Women’s Coalition Against Cancer (WOCACA), a national NGO focusing on reproductive cancers, has highlighted lack of skills and knowledge as some of the barriers preventing young people from actively participating in programs designed to promote sexual and reproductive health (SRH) rights and fight cervical cancer in their localities.
During a one-day training WOCACA conducted at Baka Training Center in Karonga on 22 February 2022, it was observed that young people could play “a very influential role” in national efforts to prevent cervical cancer and fight for SRH rights, but need to be imparted will skills and knowledge about cervical cancer and sexual and reproductive health rights.
WOCACA is currently implementing a project known as “Supporting coordinated civil society advocacy for women’s, children’s and adolescents’ health (WCAH) in COVID-19 response and recovery” with a grant from Management Sciences for Health (MSH).

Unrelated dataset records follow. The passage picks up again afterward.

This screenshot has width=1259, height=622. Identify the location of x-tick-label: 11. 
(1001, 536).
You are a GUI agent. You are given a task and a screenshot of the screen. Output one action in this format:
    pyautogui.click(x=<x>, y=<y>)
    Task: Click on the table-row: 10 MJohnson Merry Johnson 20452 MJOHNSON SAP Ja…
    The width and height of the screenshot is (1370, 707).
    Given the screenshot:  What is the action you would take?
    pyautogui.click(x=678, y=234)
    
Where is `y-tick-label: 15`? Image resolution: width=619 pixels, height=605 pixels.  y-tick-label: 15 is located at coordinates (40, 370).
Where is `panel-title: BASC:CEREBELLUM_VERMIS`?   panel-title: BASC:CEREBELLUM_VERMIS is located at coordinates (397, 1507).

The overall goal of the project is to support national objective to build capacity for community awareness and mobilization in order to create demand for cervical cancer prevention and control services. The project is being implemented in Karonga district.

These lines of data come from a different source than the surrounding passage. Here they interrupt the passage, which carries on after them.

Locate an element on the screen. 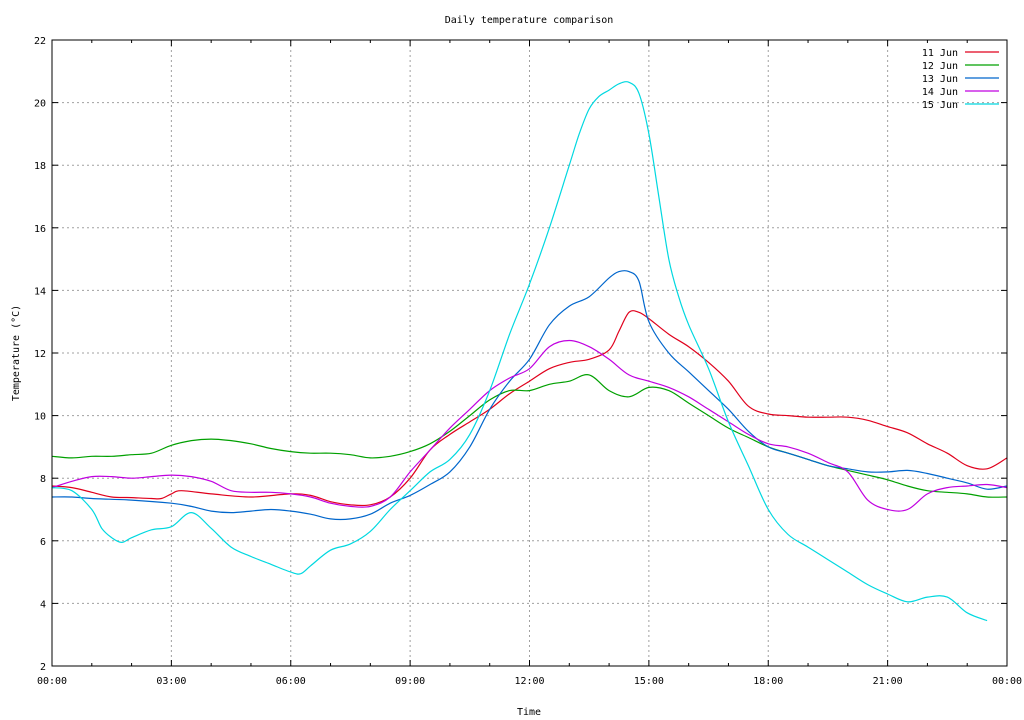  legend-label: 13 Jun is located at coordinates (940, 80).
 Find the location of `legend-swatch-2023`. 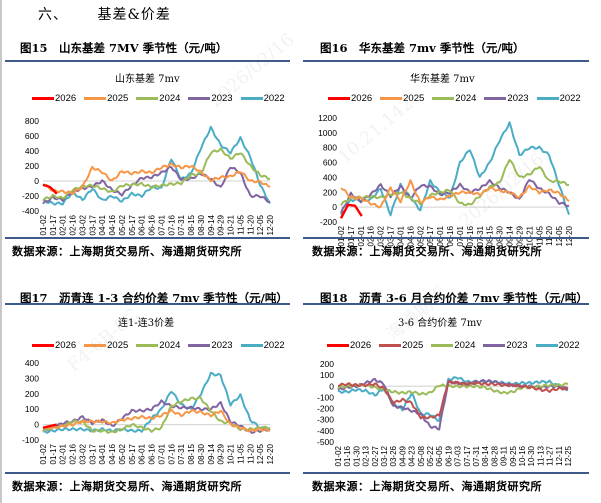

legend-swatch-2023 is located at coordinates (494, 346).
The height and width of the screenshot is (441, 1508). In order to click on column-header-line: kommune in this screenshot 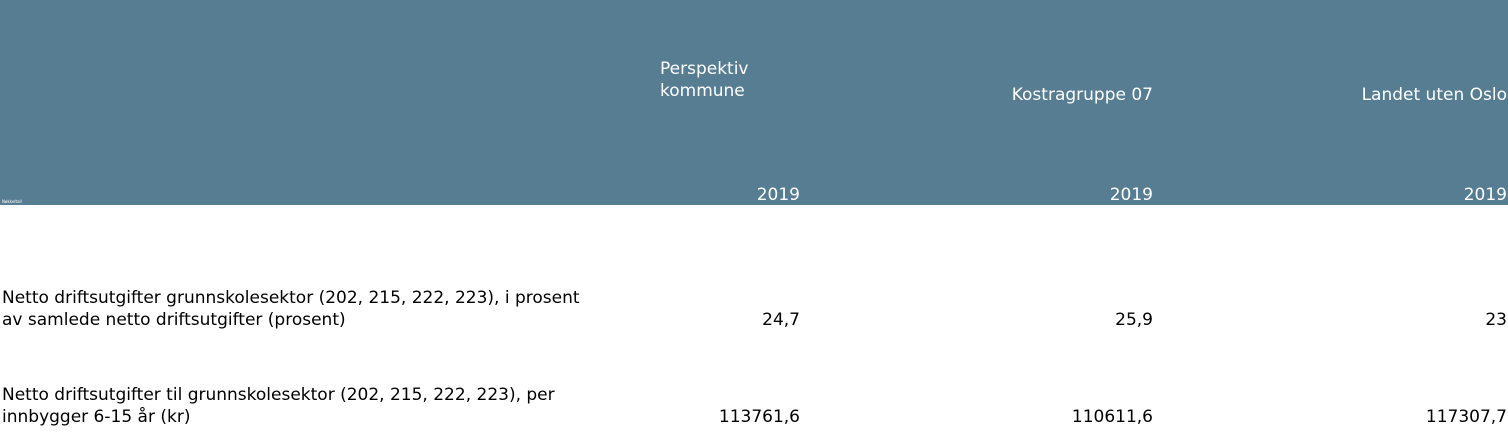, I will do `click(702, 91)`.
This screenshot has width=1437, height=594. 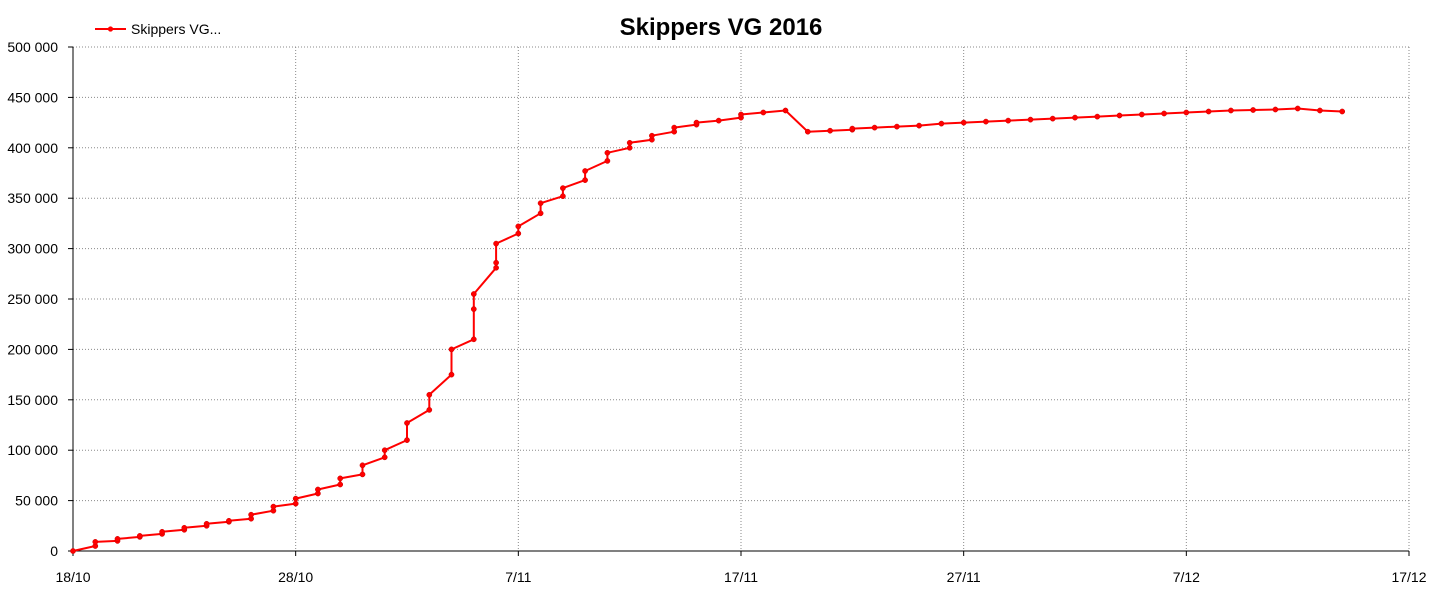 What do you see at coordinates (32, 249) in the screenshot?
I see `y-tick-label: 300 000` at bounding box center [32, 249].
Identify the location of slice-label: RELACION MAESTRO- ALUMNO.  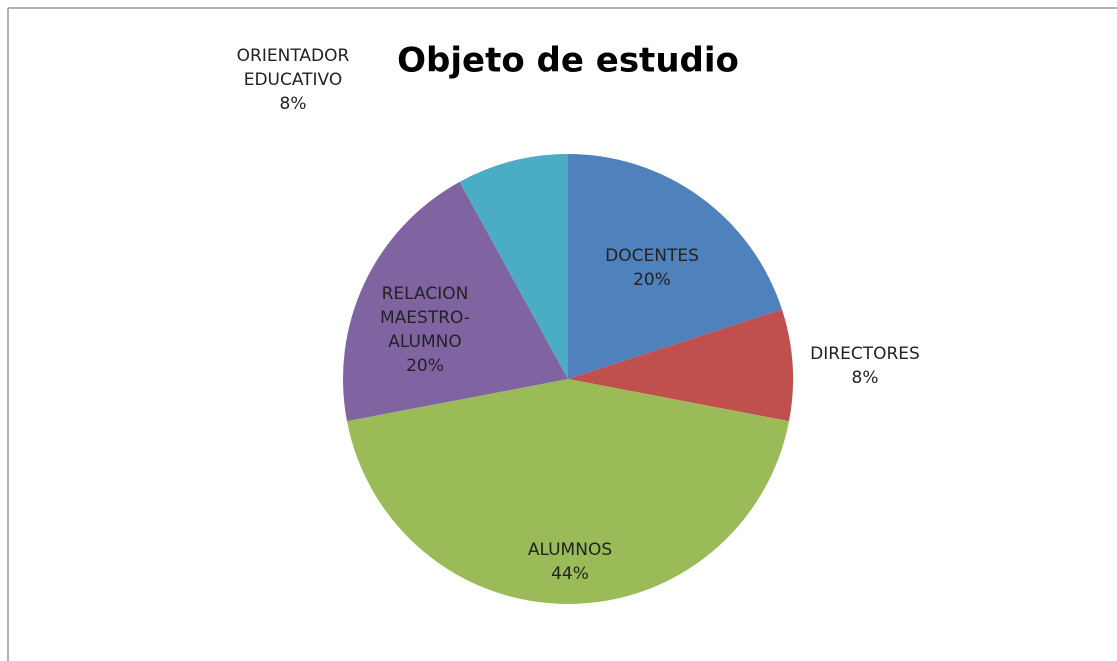
(425, 318).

And in order to strengthen coordinated efforts and partnerships, WOCACA in collaboration with Karonga Debate Club (KADEC) a youth NGO organized a one-day training workshop for young people to increase their knowledge and capacity in promoting cervical cancer prevention and their sexual and reproductive health rights in Karonga.
The training attracted 36 participants with a selection of young people, which included girls, young women and boys from local clubs and community-based organizations (CBOs) from villages of Katolola, Mwambuli, Mwahimba, Mweneyumba, Mwafilaso, Yaphet Mwakasungula and Mwanegha Villages in Paramount Chief Kyungu in the district.

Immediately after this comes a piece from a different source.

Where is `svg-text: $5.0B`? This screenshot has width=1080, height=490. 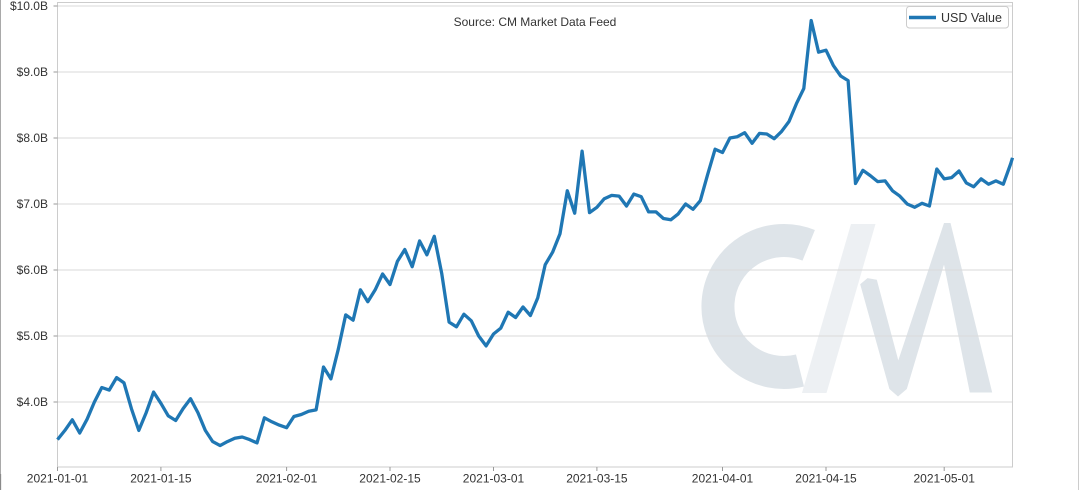
svg-text: $5.0B is located at coordinates (32, 336).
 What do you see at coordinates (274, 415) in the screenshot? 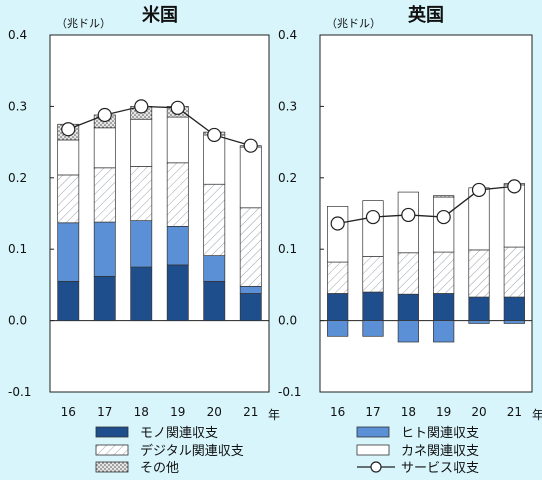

To promote active participation, the facilitators used presentations, discussions, questions and answers, which allowed the youth to freely express their concerns and needs relating to sexually transmitted infections (STIs), including cervical cancer and their SRH Rights.
WOCACA Executive Director Maud Mwakasungula said during an interview that the training, participants demonstrated lack of or limited knowledge about cervical cancer prevention and control.
“This was observed as young people, especially girls and young women, asked many questions to deeply understand cervical cancer and its negative effects. Awareness to understand and adopt is relevant for successful implementation of activities related to STIs, including cervical cancer,” said Mwakasungula .
The training covered a number of topics, including understanding the basic facts of HIV, TB, hepatitis and other STIs including biological and social risk factors that promote the spread of STIs; human papillomavirus (HPV) and cervical cancer and a community-based effort to eliminate cervical cancer as well as general guidelines on COVID-19
Going forward, Mwakasungula further said conducting regular trainings to the young people on these topics would be critical to enable them to articulate what they have learned and to take those opportunities and present to their localities.